## WHAT YOU WILL DO
Continue the account of the resuscitation attempt on the road accident patient from its final sentence.

## SUPPLIED PASSAGE
|---|

Hope is the last to leave
- Dhruvi Joshi
- 2 days ago
- 3 min read
It was a case of a road traffic accident. The patient had sustained severe trauma, multiple fractures and a significant hemoperitoneum. His pupils were fixed and dilated, a silent beacon of what was to come. The residents had already recognised the inevitable; his injuries were incompatible with life. And yet, the ventilator and the maze of machines he was hooked up to continued to sustain him, holding him in that narrow, suspended space between life and death.
His vitals began to fade, the beeping of monitors slowed down and before we could process it fully, his heart stopped. A resident rushed in and immediately began CPR and called out for help. I stepped forward instinctively. We performed compressions with everything we had. Those forty five minutes felt like an eternity. What I remember most vividly is how, two or three times, the monitor flickered a tentative heartbeat of 25, maybe 30. And, each time my own heart kept clinging to that fragile sign of life. I looked at the resident, my voice barely steady and asked what it meant. He glanced at the screen and then at me, ‘Nothing. Sometimes the body just does that.’
But how could a heartbeat mean nothing?
From behind the green curtains, I could occasionally glimpse the bowed heads of his relatives, peaking in. Their eyes searching for signs, their hands folded in silent prayer. Each flicker on that monitor felt so monumental to me. And then it struck me, how little it takes for humans to hope. Just a single line on that cold, wretched, lifeless screen, That wavering pulse of light for a moment made me feel like life could return even when everything had slipped away.
I remember my mind going through a cacophony of emotions. As my hands moved in a mechanical rhythm, compression after compression, I silently prayed for a miracle. But deep down, I think we all knew. NO one could survive injuries like his. And still, I found myself clinging to the stories we all grow up hearing, the ones in books and movies, how our entire lives flash before our eyes before they shut forever. Maybe those faint pulses on the monitor were that. Maybe they were his body’s final attempt to make peace with the inevitable. His heart and mind offering him a farewell, one last montage before letting him go.

|---|

## DATA
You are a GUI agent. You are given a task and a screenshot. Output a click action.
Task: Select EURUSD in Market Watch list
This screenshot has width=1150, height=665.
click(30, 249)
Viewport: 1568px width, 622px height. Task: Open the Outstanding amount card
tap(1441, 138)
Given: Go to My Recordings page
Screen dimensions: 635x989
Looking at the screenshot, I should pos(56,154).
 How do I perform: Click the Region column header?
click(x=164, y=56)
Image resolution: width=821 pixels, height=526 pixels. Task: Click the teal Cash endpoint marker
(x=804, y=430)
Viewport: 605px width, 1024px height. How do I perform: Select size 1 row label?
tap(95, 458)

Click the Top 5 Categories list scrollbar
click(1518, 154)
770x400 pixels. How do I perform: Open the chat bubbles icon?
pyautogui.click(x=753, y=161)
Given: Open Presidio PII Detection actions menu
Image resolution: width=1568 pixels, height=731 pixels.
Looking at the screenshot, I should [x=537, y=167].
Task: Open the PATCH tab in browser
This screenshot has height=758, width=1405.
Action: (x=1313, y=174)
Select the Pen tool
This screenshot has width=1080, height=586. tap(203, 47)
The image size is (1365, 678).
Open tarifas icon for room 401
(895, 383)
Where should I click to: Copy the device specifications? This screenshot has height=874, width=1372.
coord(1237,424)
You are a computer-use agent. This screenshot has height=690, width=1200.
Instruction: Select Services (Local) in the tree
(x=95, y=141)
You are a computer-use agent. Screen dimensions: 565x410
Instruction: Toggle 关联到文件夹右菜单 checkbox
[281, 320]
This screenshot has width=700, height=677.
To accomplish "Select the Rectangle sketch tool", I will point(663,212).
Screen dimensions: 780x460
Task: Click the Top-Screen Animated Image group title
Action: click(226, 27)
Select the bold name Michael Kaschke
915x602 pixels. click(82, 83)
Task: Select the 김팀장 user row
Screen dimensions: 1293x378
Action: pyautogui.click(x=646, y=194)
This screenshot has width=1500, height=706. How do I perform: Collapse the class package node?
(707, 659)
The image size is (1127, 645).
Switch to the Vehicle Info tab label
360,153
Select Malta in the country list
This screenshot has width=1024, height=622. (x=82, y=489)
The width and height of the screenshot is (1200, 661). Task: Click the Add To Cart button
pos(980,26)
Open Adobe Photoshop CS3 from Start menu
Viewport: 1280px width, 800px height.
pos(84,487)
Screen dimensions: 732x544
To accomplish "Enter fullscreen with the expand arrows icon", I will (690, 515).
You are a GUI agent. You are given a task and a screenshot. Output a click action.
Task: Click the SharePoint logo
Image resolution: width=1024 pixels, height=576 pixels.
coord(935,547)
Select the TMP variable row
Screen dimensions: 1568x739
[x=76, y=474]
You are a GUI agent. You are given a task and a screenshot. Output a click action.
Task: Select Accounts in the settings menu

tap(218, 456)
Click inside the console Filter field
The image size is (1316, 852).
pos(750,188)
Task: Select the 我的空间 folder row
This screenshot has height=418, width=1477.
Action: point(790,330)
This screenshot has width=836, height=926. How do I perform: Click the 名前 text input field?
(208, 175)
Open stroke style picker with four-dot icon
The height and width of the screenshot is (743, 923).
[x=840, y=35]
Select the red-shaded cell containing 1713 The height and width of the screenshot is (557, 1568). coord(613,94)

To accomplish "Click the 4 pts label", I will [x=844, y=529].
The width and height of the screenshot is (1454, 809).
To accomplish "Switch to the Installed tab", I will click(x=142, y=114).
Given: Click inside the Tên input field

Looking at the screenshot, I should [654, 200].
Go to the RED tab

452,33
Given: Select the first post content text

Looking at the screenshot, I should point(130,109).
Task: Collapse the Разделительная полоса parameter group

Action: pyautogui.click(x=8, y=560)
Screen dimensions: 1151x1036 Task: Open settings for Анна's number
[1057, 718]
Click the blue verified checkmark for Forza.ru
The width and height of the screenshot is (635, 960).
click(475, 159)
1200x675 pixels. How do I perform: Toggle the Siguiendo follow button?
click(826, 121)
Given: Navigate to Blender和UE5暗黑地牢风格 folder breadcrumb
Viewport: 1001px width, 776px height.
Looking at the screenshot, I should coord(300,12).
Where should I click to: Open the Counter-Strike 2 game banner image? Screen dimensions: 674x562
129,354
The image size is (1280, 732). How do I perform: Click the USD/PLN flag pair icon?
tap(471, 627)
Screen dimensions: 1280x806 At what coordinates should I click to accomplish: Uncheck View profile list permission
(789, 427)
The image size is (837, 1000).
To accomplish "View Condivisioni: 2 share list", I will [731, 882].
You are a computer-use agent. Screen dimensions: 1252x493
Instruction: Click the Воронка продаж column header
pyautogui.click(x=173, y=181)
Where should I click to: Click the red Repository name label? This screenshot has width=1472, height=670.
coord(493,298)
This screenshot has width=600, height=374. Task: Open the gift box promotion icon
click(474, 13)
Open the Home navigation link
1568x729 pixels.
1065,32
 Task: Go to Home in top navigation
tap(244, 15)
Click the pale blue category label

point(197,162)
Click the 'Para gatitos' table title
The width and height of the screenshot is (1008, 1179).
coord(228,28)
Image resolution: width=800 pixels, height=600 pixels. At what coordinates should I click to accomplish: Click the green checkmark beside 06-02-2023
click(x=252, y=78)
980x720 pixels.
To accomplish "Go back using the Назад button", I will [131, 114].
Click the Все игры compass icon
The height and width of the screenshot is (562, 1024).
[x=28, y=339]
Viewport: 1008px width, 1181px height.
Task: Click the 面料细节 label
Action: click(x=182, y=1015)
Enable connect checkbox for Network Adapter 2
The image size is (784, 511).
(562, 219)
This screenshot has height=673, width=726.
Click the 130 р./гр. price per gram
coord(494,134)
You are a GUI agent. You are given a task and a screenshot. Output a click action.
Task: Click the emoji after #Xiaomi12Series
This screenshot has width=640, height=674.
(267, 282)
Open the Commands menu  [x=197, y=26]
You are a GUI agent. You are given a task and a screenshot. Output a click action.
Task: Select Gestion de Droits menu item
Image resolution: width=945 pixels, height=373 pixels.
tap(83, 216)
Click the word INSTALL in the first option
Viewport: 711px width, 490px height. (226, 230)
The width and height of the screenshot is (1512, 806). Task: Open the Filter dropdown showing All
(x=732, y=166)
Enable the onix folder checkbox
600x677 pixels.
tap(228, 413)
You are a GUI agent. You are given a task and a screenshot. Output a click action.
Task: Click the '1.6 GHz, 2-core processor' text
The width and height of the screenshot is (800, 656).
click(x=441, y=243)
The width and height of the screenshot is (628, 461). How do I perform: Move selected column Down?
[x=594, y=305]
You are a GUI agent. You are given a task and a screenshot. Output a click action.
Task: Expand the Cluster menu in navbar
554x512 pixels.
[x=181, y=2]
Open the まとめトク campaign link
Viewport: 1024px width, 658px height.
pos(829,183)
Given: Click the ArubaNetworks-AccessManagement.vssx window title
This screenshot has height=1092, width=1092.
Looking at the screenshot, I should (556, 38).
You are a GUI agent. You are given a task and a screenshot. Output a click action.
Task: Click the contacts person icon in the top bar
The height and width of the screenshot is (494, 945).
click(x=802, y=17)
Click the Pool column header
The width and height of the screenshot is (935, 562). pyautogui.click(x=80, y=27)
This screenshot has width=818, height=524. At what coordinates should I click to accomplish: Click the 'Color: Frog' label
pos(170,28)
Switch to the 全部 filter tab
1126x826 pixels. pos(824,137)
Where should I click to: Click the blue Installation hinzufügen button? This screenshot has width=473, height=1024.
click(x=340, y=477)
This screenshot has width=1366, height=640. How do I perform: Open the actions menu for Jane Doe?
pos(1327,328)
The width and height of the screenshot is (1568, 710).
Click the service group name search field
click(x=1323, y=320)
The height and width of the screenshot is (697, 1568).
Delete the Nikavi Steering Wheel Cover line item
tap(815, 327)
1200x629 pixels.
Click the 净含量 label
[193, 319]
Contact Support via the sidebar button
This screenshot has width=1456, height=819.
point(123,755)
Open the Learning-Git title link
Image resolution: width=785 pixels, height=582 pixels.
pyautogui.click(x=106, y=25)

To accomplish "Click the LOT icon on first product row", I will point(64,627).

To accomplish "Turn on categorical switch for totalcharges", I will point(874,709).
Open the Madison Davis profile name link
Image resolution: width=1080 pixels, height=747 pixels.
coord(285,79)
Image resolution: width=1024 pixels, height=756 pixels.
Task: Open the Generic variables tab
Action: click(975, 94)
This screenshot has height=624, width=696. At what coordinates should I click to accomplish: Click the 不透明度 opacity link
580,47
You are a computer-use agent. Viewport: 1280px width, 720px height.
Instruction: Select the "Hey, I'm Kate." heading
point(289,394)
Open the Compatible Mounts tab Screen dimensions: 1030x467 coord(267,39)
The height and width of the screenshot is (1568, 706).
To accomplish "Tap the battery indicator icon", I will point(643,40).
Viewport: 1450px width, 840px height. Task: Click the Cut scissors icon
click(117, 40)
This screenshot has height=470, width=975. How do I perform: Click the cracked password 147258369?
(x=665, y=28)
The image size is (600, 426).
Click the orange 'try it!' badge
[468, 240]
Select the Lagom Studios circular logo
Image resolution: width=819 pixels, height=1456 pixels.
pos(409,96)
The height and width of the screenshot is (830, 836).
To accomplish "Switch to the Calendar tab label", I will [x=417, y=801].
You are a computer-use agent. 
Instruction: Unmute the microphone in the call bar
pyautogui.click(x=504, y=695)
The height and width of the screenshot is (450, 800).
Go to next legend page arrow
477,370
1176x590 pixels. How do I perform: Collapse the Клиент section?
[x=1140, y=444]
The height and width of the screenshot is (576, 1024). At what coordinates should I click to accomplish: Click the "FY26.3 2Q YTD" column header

|---|

## ANSWER BOX
In that room, I remember feeling the irony so sharply. In that same room, by the same bedside, we stood hopeless while his family waited with desperate hope. My hands trembled, yet I kept pressing on his chest, elbows locked, counting under my breath. It was the only thing that anchored me and kept my thoughts from going into a spiral.
I thought about how the human body fights beyond what seems possible while being hooked up to all these machines. But hope? Hope fights even harder. In moments like these, we come to realise that hope is never rooted in the tangibles. It exists in small spaces. In between heartbeats. In the silence between two breaths. In the narrow distance between the green curtain and the flickering monitor.
Hope is always the last to leave. It lingers long after reason has surrendered and science has spoken. It lingers after everything else has let go. And then, only when the body finally gives up, the heart stops its final fight, when every effort is exhausted, only then, hope releases its firm grip… and gently slips away.